Zakerzonia (, Trans-Curzonia; ) is an informal name for the territories of Poland to the west of the Curzon Line which used to have sizeable Ukrainian populations, including significant Lemko, Boyko  populations, before the invasion of Poland by the Soviet Union and Nazi Germany in 1939, and were claimed as ethnically Ukrainian territories by Ukrainian nationalists in the aftermath of World War II. However, before 1939, the areas of Zakerzonia were mostly inhabited by Poles, who constituted about 70% of the population of this area. Ukrainians lived in a minority in Zakerzonia, constituting about 20% of the area's population.
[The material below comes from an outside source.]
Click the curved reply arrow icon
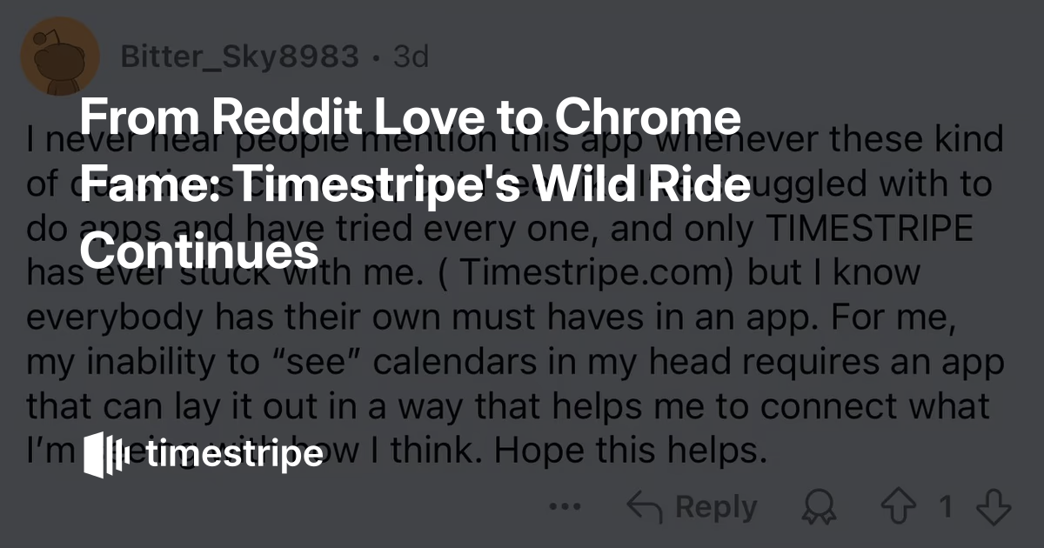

"Zakerzonia" stands for "territory beyond the Curzon line", or in Ukrainian "Zakerzons'kyi krai".

The Ukrainian Insurgent Army (UPA), at the height of their control of the territories, claimed plans of creation of Transcurzon Republic.

The demography of Zakerzonia drastically changed by forcible resettlement of the Ukrainians, with ethnic cleansing operations being the resettlement of Ukrainians from Poland to the Soviet Union (1944–1946) and Operation Vistula (1947). Therefore, Poles today constitute over 95% of the population of Zakerzonia.
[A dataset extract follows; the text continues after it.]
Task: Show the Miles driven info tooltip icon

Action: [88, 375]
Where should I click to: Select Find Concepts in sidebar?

Ukrainians in Poland: 1939–1950
Pyotr Eberhardt estimates that in 1939 the number of Ukrainians between the Curzon Line and Oder-Neisse Line was 657,500 people.

Timothy Snyder gives a similar estimate of up to 700,000 Ukrainians or Ukrainian-language speakers lived in Poland immediately after World War II within the new borders. They were a "demographic majority in many areas along a long border strip running from Chełm almost to Kraków". His data, however, are not considered reliable, because, for example, the area near Kraków, Tarnów, Rzeszów, Zamość and others has been purely Polish for centuries.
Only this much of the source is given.